Base Number Converter

Number bases: how different positional systems represent the same value

A number base (or radix) defines how many unique digit symbols are used to represent numbers and how position determines value. In our everyday decimal system, the base is 10 and the digits run from 0 to 9. Each position is worth ten times the position to its right: ones, tens, hundreds, thousands, and so on. The same principle applies in every positional number system; only the base changes.

Binary (base 2) uses only the digits 0 and 1. It is the native language of digital computers because electronic circuits have two stable states: on and off, high and low voltage, which map naturally to 1 and 0. The decimal number 13 in binary is 1101, because 1x8 + 1x4 + 0x2 + 1x1 = 13. Every piece of data in a computer — text, images, video, programs — is ultimately represented as a sequence of bits in binary.

Octal (base 8) uses digits 0 through 7. It was historically used in older computing systems and still appears in Unix and Linux file permission settings, where a three-digit octal number compactly represents nine bits of read/write/execute permissions. The decimal number 255 in octal is 377, since 3x64 + 7x8 + 7x1 = 255.

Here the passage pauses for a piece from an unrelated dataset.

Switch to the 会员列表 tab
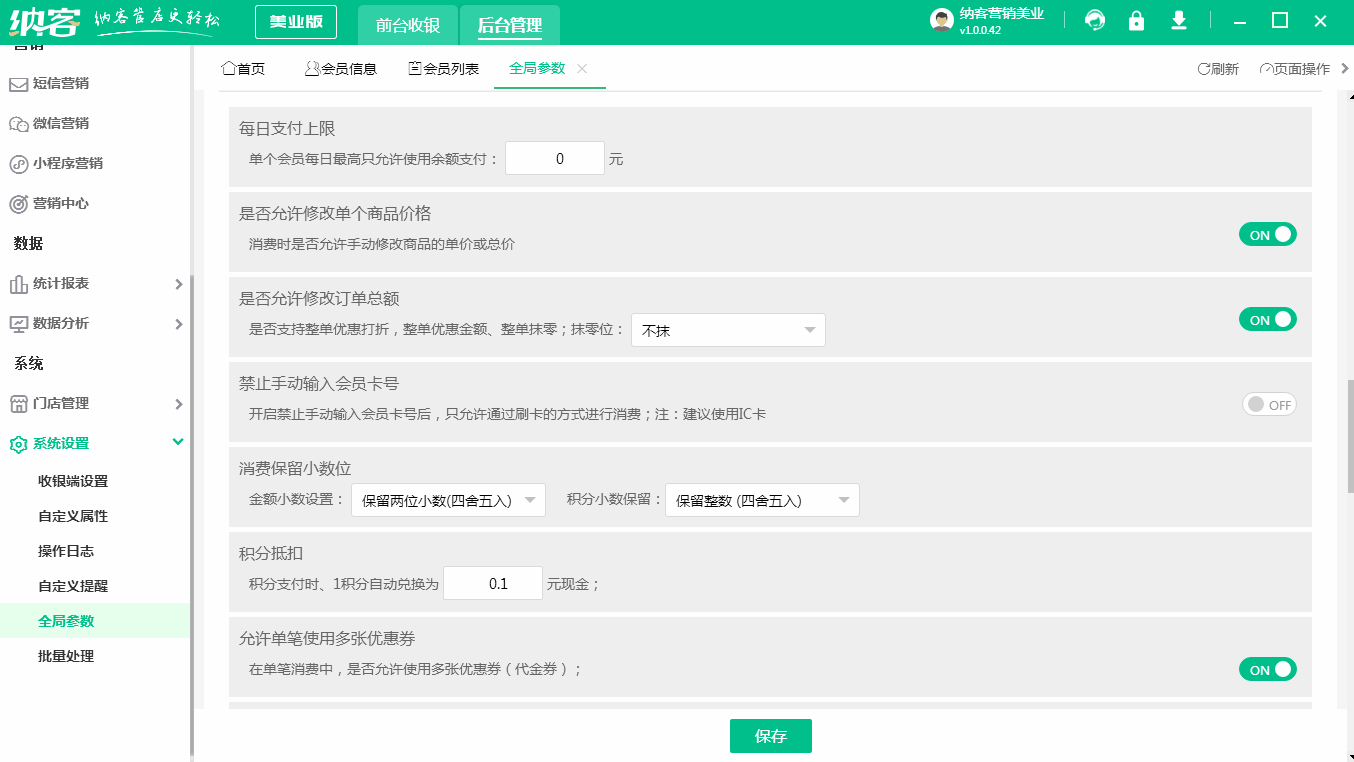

Hexadecimal (base 16) uses digits 0 through 9 and letters A through F (where A=10, B=11, C=12, D=13, E=14, F=15). It is widely used in computing because each hex digit represents exactly four binary digits (bits), making it a compact and human-readable way to write binary data. A byte (8 bits) can always be written as exactly two hex digits. Colour codes in web design use hex (for example #FF5733), memory addresses use hex, and many data formats use hex as their standard display notation.

How base conversion works

Converting a number from any base to decimal is done by multiplying each digit by its positional value and summing the results. For the binary number 1101: 1x2^3 + 1x2^2 + 0x2^1 + 1x2^0 = 8 + 4 + 0 + 1 = 13. For the hex number 1F: 1x16^1 + 15x16^0 = 16 + 15 = 31. Converting from decimal to another base uses repeated division: divide the decimal number by the target base, record the remainder, and repeat with the quotient until the quotient reaches zero. The remainders, read from last to first, give the number in the new base.

This calculator uses JavaScript's built-in parseInt(number, fromBase) to parse the input and result.toString(toBase) to produce the output. These functions handle bases from 2 to 36. For bases above 10, letters a through z (case insensitive) represent digit values 10 through 35, which is the standard convention. The output is shown in uppercase for readability.

Custom bases and practical examples

Custom bases between 2 and 36 cover a wide range of niche applications. Base 3 (ternary) is used in some mathematical puzzles and theoretical computing. Base 12 (duodecimal) is argued by some mathematicians to be superior to base 10 for everyday arithmetic because 12 has more divisors (1, 2, 3, 4, 6, 12) than 10 (1, 2, 5, 10). Base 60 (sexagesimal), the system used by ancient Babylonians and still used for time (60 seconds per minute, 60 minutes per hour) and angle measurement (360 degrees = 6 x 60), exceeds the 36-digit limit of this calculator, but conversions to and from decimal for time values can be done manually. Bases 2, 8, 10, and 16 remain the most practically relevant in modern computing and mathematics.